**Exercise directions**
Only the pictures are to be dropped; the rest of the data below is to be duplicated exactly.

**Available records**
↓↓↓

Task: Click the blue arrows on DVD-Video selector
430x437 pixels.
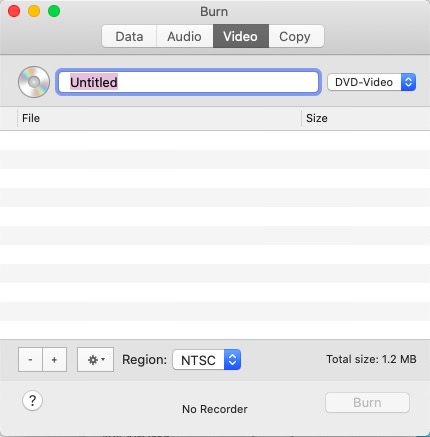Action: pos(408,82)
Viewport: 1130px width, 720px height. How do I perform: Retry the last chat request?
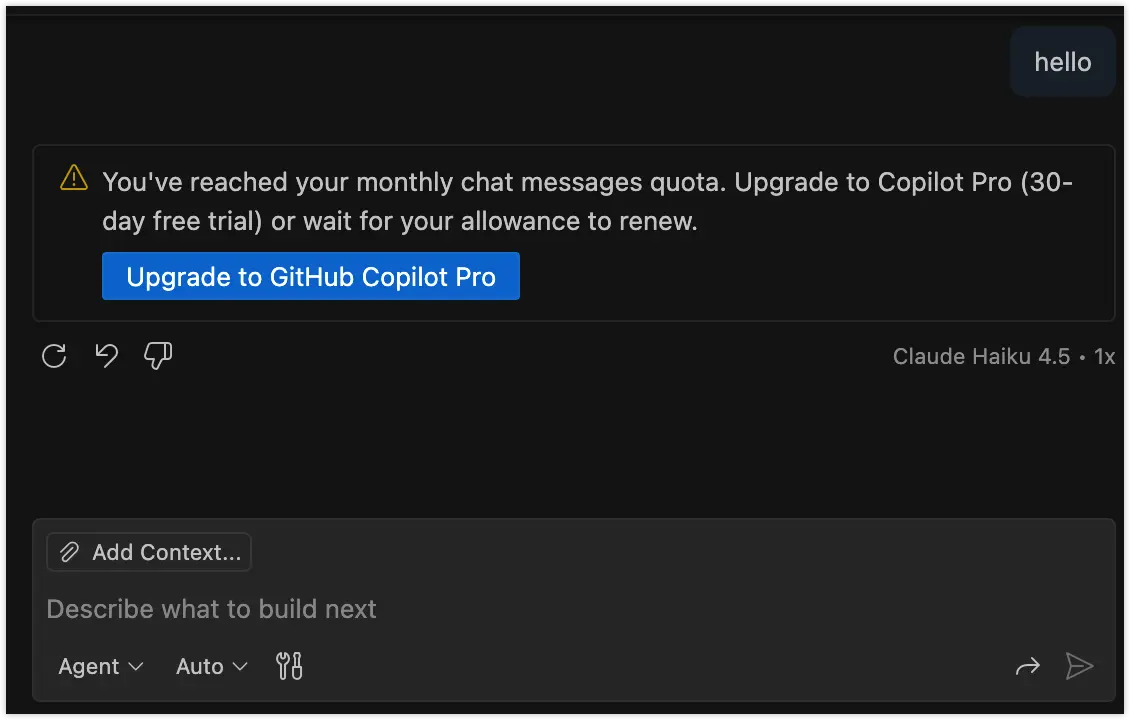coord(54,356)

↑↑↑

**The completed task**
Task: Click the blue arrows on DVD-Video selector
430x437 pixels.
Action: pos(408,82)
Viewport: 1130px width, 720px height. How do I perform: Retry the last chat request?
coord(54,356)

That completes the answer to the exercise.